TEXTO FORNECIDO ->
-- -- --
Morto o patriarca Theodor Herman Lundgren, nascido na Suécia, o comando dos negócios ficou, sucessivamente, com os filhos Herman Jr., Alberto, Frederico, Artur e Anita, educados na Alemanha e Inglaterra. Em 1917, o velho Herman já havia juntado dinheiro suficiente para comprar por vinte contos de réis, do fazendeiro Alberto de Albuquerque, os 601 quilômetros quadrados de terras onde Rio Tinto floresceu. É o que ouvi de um Waldemar saudoso dos velhos tempos.
Dele, também, a curiosa história de que muita gente via aquela Águia tenebrosa da expansão hitleterista, em alto relevo, no canto esquerdo inferior da fachada frontal da Igreja. É preciso dizer que a mesma figura de traços bem estilizados também é tomada como anjo por padres sucessivos e pela gente humilde do lugar. Do lado esquerdo, à mesma altura, não há contestação: aquilo é mesmo a figura de uma harpa com um “F.L.”, de Frederico Lundgren.
-- -- --
DADOS COLETADOS ->
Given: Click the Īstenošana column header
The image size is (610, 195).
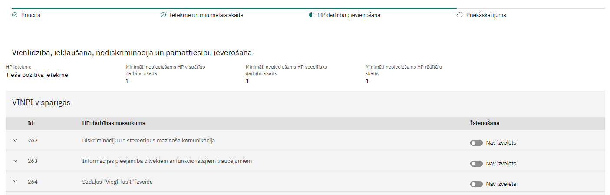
-- -- --
COMPLETE O SEGUINTE ->
[a] No texto sobre a família Lundgren, por quanto o velho Herman comprou em 1917 as terras onde Rio Tinto floresceu?
[b] Por favor, prossiga com o texto sobre a família Lundgren e Rio Tinto a partir da última frase.

RESPOSTAS ->
[a] Por vinte contos de réis.

[b]
T. Potiguaras
Ah, sim... Também estive defronte ao Palacete dos Lundgren, num ponto afastado do perímetro urbano. Com os portões fechados, o fotógrafo que então me acompanhava o clicou à distância, da beira da estrada. Waldemar lembrava que, em meio às sandices então propagadas, a Rádio Tabajara noticiou que Hitler ali repousaria se vitorioso saísse da 2ª Guerra Mundial.